EXERCISE BRIEF — Would you reproduce exactly the lines below from the one holding "The image size is (975, 630)." through the one holding "Given: Select the STREAM source node", inclusive, and no others?

RECORDS FOR THE EXERCISE —
━━━━━━━━━━━━━━━━━━━━

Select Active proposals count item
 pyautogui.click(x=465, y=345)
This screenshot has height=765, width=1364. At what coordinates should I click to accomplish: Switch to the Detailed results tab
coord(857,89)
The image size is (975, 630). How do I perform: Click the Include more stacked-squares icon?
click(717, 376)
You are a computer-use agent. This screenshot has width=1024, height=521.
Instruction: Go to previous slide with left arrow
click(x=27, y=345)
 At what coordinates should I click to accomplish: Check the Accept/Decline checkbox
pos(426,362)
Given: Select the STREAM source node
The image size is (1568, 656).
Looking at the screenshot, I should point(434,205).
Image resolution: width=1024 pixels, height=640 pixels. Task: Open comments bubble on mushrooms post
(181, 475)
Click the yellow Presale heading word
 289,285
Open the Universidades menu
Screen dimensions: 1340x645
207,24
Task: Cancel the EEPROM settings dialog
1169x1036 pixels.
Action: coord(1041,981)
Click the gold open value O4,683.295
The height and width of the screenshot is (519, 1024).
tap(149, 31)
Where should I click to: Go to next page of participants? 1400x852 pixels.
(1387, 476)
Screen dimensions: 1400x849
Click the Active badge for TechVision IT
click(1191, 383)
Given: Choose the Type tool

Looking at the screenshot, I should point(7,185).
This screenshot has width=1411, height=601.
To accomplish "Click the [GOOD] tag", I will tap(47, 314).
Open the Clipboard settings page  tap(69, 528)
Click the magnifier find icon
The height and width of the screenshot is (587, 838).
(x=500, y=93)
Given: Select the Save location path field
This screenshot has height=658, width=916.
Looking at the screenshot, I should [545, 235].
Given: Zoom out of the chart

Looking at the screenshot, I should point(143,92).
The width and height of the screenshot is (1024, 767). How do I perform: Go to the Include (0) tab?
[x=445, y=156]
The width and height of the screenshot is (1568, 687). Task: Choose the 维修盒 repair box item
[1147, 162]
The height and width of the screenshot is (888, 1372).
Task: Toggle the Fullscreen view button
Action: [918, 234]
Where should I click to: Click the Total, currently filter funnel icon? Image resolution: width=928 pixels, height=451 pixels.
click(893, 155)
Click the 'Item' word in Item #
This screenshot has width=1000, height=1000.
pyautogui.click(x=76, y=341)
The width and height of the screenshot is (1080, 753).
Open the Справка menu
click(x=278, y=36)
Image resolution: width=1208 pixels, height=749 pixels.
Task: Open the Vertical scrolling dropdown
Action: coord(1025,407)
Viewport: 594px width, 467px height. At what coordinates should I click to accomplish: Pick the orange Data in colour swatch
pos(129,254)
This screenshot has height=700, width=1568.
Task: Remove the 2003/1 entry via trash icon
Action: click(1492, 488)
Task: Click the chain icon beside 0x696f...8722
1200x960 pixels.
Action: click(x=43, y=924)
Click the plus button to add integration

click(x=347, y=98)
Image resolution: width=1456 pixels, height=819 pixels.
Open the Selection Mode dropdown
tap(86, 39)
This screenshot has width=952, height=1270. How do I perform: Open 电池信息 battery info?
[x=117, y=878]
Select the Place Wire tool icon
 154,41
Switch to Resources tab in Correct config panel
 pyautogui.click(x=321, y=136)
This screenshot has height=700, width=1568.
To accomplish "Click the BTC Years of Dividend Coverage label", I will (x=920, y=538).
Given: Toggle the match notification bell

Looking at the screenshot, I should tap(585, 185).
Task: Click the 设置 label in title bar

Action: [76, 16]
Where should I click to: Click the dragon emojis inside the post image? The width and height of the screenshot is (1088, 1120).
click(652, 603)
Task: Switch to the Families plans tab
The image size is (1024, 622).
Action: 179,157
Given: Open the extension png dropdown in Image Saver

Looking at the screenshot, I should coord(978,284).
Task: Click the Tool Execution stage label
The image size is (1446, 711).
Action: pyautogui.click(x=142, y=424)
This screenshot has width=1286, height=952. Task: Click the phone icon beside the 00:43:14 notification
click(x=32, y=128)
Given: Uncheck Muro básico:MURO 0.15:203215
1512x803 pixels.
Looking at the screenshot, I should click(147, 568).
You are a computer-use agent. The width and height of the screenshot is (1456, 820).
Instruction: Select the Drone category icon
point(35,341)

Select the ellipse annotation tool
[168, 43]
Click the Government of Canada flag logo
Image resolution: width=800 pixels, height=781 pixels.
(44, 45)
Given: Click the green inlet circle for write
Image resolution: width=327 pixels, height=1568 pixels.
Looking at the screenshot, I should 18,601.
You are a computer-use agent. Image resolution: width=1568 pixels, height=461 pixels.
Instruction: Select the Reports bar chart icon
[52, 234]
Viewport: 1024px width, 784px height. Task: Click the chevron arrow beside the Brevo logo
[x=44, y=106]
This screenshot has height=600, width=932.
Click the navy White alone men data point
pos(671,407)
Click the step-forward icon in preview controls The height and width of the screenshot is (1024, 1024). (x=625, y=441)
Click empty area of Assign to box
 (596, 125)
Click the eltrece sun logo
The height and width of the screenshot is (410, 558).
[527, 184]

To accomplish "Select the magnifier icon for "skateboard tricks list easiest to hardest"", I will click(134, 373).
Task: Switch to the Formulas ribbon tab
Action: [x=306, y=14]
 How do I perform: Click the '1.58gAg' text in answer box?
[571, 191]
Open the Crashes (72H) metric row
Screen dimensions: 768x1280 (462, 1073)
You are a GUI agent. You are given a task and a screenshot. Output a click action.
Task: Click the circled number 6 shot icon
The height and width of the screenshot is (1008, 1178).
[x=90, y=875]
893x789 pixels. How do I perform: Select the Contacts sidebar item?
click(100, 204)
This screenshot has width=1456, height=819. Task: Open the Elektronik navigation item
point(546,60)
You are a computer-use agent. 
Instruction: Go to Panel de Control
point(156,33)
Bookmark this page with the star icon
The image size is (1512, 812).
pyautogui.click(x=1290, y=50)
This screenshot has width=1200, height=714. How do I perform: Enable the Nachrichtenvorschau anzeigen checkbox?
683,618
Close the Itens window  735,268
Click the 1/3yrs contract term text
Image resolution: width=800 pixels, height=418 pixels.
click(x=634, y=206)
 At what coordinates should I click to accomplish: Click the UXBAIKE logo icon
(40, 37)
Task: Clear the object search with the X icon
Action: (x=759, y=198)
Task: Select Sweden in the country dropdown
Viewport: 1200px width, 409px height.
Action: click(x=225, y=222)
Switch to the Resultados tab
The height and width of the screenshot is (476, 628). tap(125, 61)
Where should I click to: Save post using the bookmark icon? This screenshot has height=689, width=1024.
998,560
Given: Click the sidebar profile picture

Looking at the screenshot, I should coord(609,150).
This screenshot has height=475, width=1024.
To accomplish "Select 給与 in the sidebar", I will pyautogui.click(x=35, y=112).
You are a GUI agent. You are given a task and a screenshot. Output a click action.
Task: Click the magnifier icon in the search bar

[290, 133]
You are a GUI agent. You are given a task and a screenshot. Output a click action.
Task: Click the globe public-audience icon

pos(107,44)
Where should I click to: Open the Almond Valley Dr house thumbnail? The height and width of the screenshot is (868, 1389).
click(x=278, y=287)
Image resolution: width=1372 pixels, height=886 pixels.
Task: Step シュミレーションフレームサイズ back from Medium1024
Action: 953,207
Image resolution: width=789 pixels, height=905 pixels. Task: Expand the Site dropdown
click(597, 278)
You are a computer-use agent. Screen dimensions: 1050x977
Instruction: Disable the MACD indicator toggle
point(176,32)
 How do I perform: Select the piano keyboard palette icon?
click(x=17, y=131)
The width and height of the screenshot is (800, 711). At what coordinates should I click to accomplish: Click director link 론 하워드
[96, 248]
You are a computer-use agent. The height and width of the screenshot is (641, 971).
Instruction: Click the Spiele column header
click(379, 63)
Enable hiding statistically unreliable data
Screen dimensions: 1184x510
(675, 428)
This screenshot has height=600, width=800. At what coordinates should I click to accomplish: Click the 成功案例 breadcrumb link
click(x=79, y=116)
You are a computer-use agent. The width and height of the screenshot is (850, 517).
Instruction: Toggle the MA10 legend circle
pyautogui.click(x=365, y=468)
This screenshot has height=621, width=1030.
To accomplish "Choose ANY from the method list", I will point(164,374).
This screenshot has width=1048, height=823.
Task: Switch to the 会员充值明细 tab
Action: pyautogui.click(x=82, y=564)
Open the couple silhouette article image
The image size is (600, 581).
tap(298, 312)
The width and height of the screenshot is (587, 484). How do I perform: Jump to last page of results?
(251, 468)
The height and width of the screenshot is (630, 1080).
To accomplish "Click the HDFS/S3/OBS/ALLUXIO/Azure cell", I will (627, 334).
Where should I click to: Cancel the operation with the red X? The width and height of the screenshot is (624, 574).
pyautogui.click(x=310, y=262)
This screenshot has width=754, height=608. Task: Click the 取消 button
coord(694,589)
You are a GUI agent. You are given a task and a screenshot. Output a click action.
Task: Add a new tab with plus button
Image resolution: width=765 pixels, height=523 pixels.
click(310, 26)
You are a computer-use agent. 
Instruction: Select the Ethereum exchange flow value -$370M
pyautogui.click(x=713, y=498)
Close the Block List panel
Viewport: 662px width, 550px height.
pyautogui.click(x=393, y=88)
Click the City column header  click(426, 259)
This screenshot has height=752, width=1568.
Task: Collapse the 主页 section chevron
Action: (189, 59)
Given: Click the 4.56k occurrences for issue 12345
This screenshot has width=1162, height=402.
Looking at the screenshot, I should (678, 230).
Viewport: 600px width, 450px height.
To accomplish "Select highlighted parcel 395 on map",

━━━━━━━━━━━━━━━━━━━━

OUTPUT FOR THIS TASK —
The image size is (975, 630). How do I perform: Click the Include more stacked-squares icon?
click(717, 376)
You are a computer-use agent. This screenshot has width=1024, height=521.
Instruction: Go to previous slide with left arrow
click(x=27, y=345)
 At what coordinates should I click to accomplish: Check the Accept/Decline checkbox
pos(426,362)
Given: Select the STREAM source node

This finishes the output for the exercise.